# Aim of the exercise
Scan the data for "record" and copy the lines it appears in.

[Collected data]
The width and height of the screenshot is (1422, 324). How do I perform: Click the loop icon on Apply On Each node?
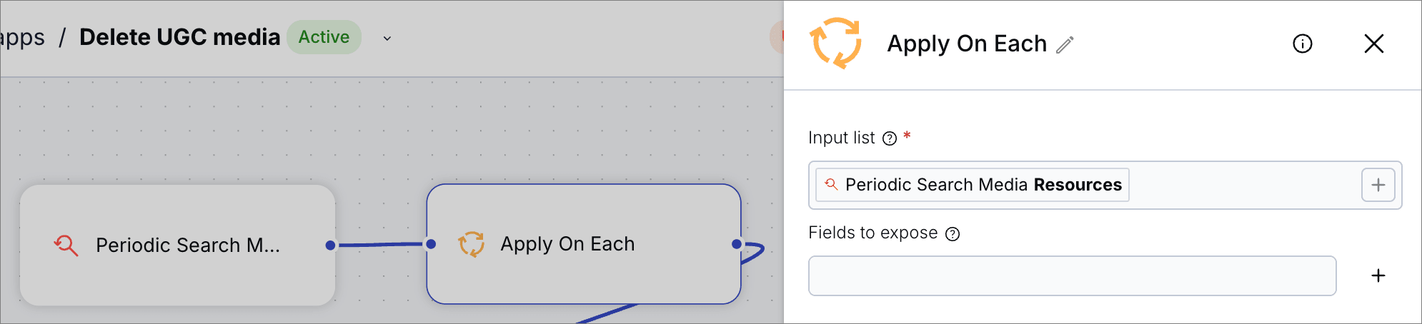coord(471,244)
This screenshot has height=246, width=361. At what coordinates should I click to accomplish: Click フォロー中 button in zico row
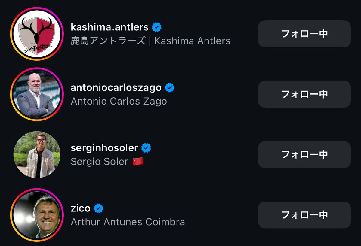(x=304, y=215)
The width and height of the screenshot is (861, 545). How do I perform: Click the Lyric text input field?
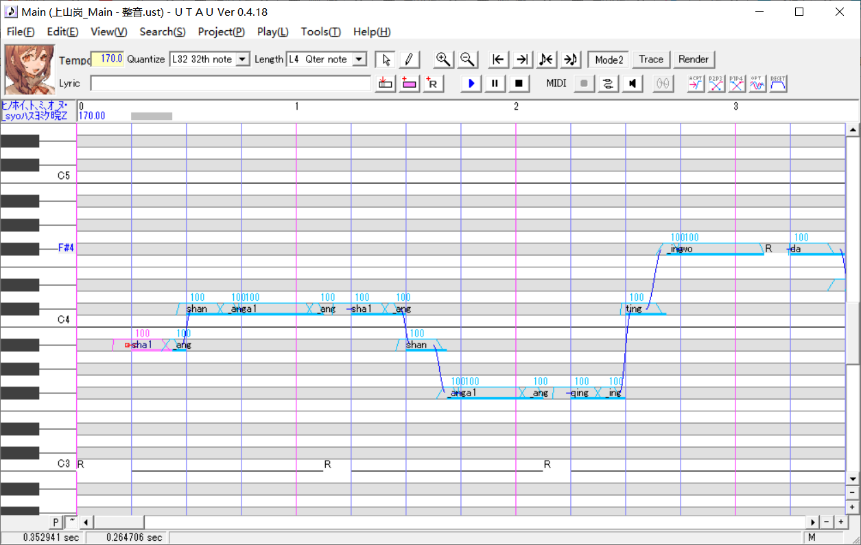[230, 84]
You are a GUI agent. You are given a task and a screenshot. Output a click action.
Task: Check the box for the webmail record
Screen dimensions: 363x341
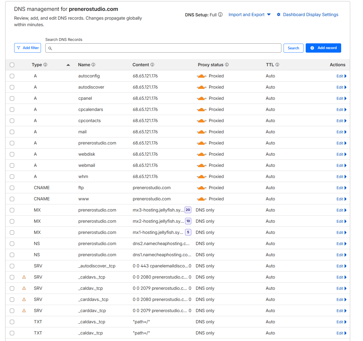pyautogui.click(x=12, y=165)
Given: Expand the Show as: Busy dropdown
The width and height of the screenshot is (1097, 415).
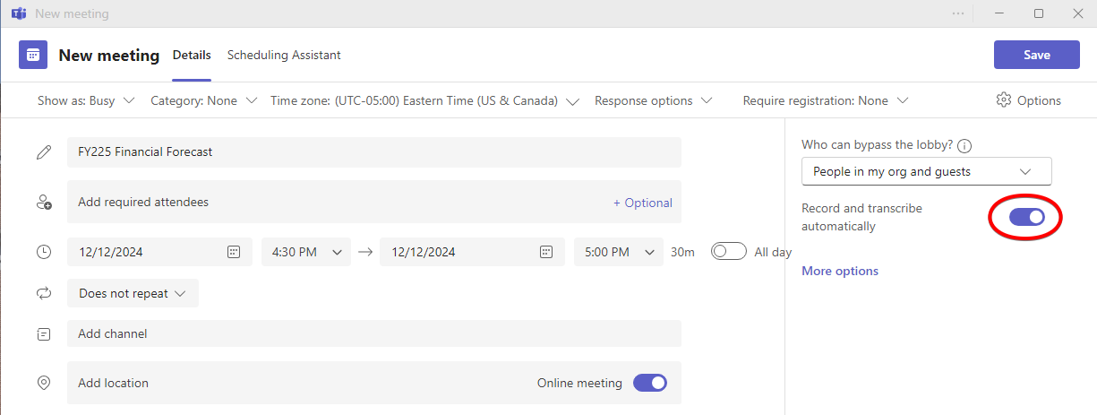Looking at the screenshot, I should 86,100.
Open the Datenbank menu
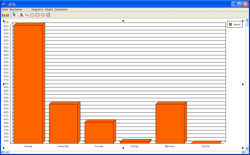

==

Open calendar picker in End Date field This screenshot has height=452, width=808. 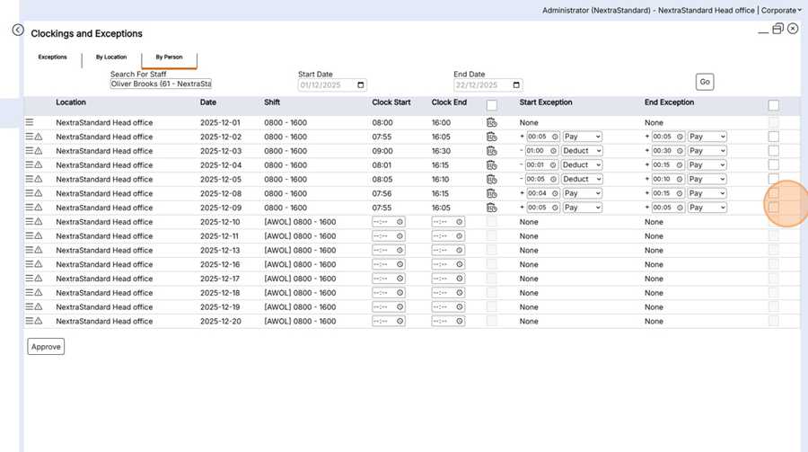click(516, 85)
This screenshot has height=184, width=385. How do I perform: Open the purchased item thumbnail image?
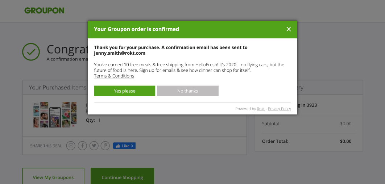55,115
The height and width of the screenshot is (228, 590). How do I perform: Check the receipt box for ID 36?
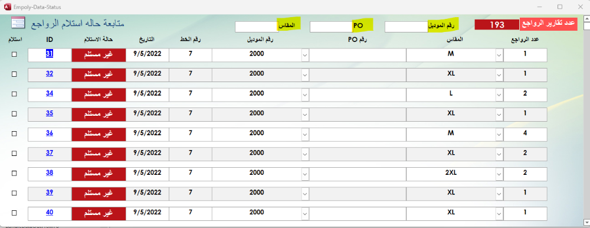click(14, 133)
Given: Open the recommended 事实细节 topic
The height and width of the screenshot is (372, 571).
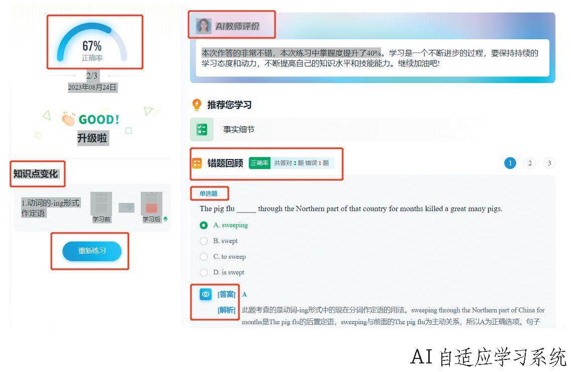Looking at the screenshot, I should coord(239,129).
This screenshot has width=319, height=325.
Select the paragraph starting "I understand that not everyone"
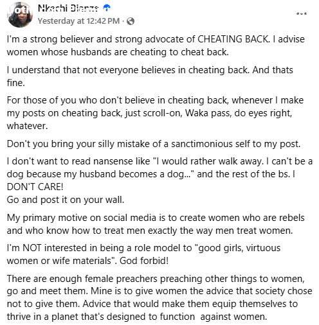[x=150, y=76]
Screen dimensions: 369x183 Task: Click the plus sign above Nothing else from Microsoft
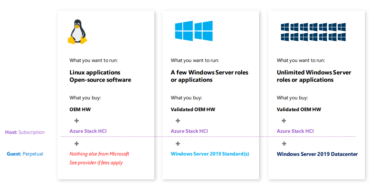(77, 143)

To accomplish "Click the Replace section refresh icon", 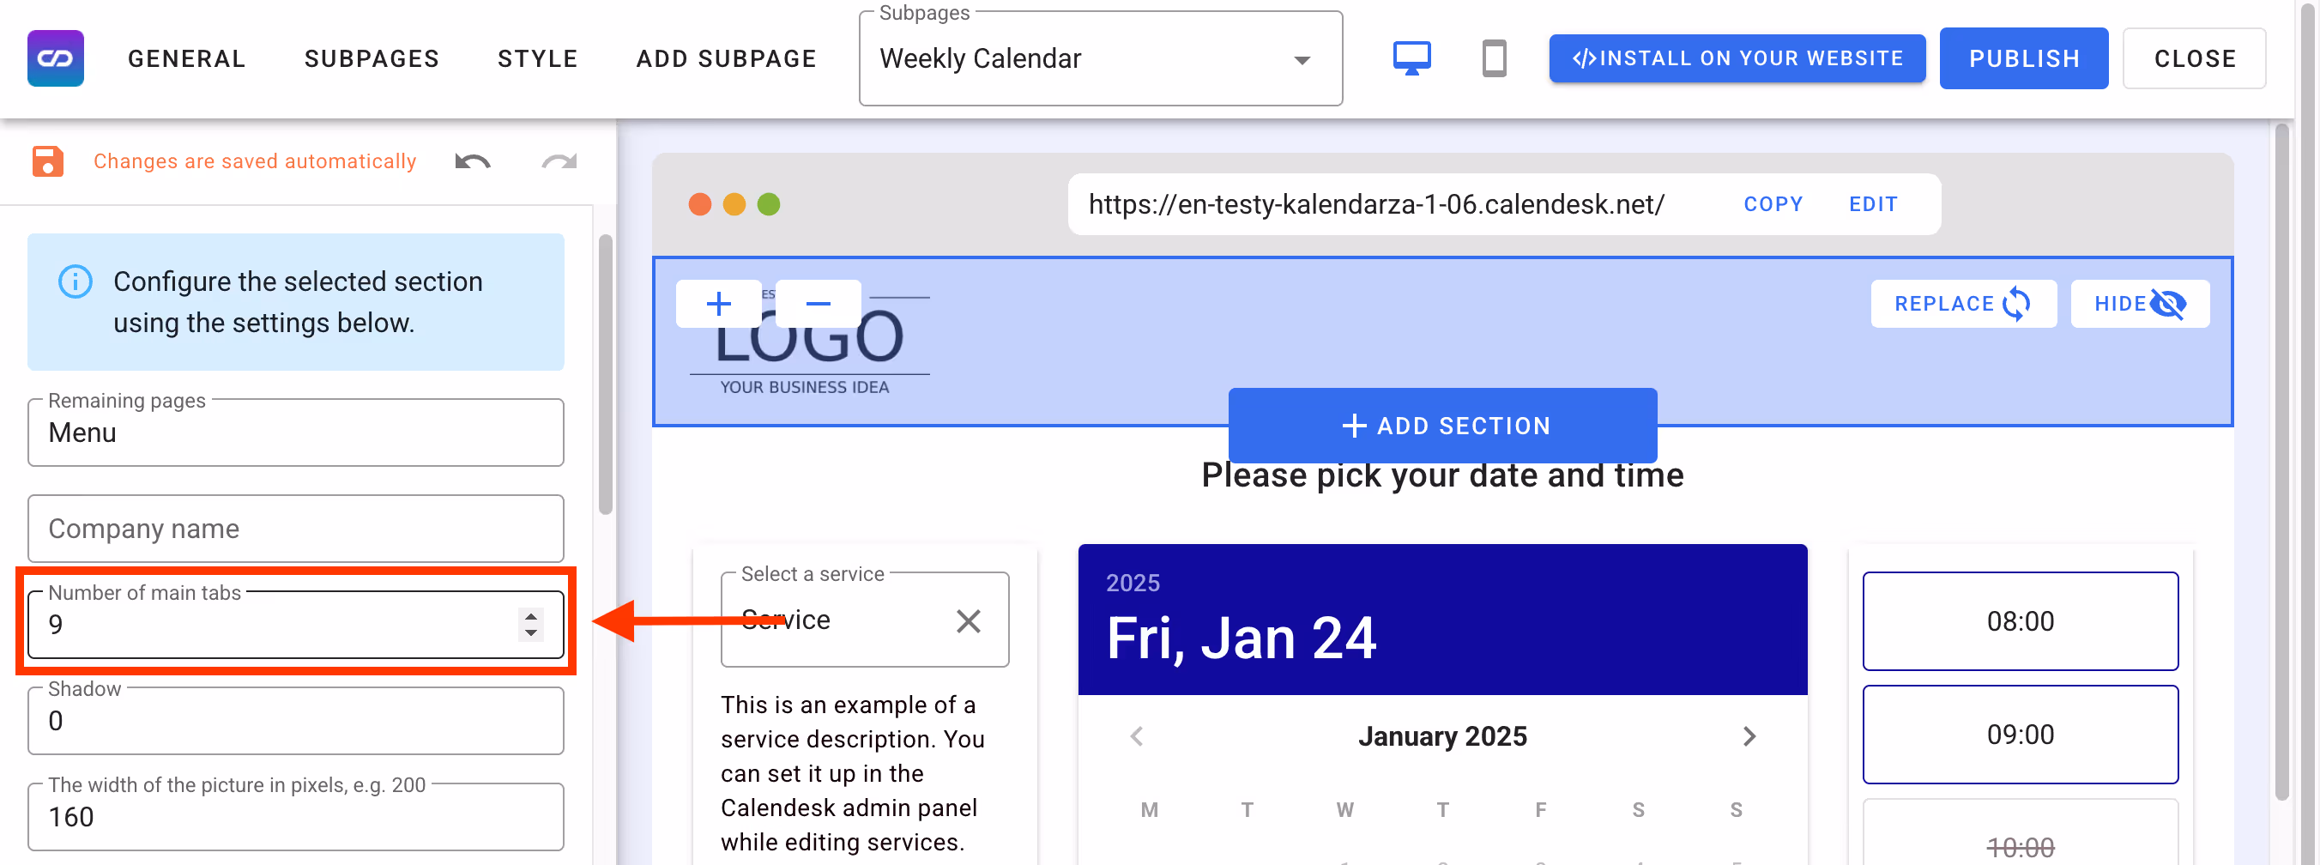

==

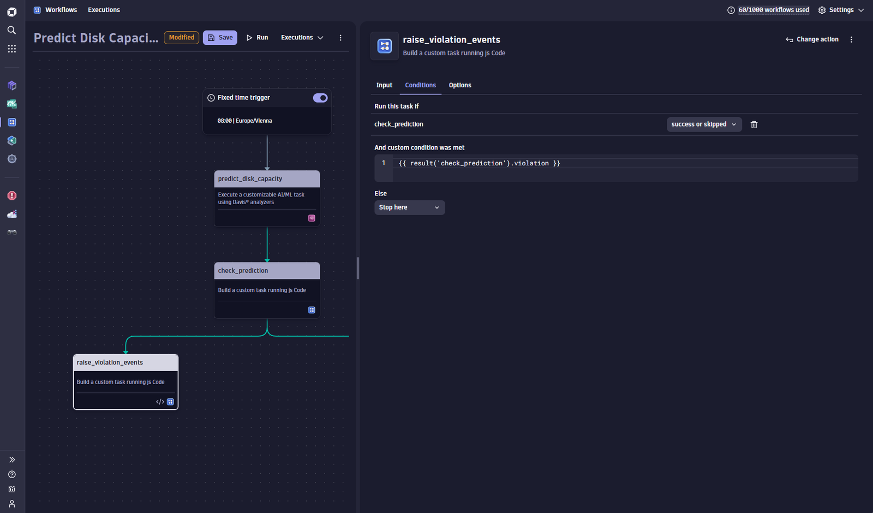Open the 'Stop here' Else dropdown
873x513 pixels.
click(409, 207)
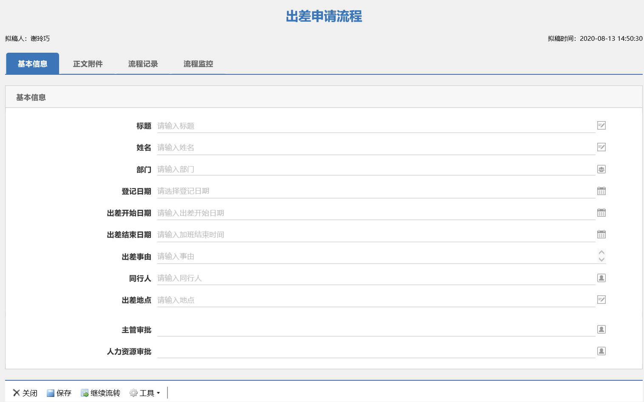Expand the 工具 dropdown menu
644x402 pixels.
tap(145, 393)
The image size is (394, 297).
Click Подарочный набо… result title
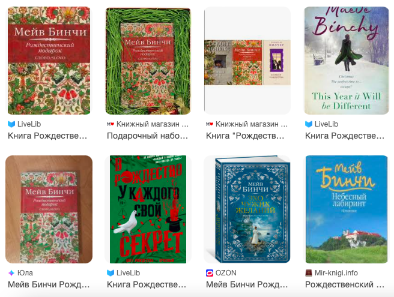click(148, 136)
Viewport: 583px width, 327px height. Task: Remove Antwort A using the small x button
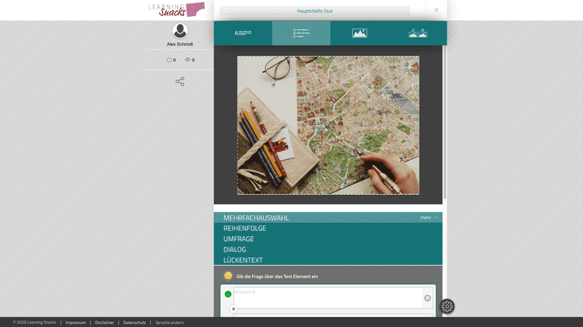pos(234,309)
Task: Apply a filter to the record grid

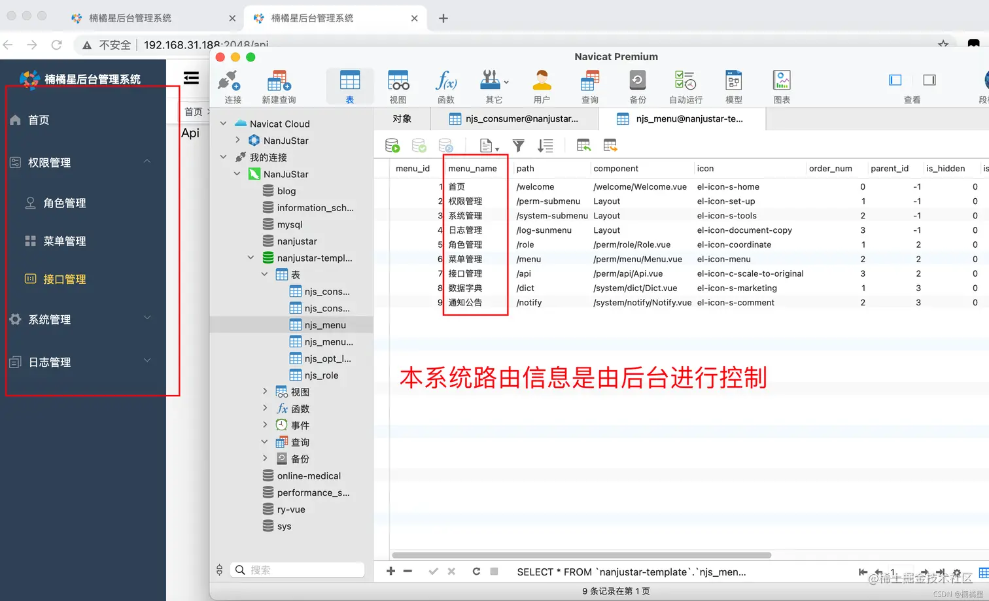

# Finished task
Task: Check the box for the webmail record
Task: Apply a filter to the record grid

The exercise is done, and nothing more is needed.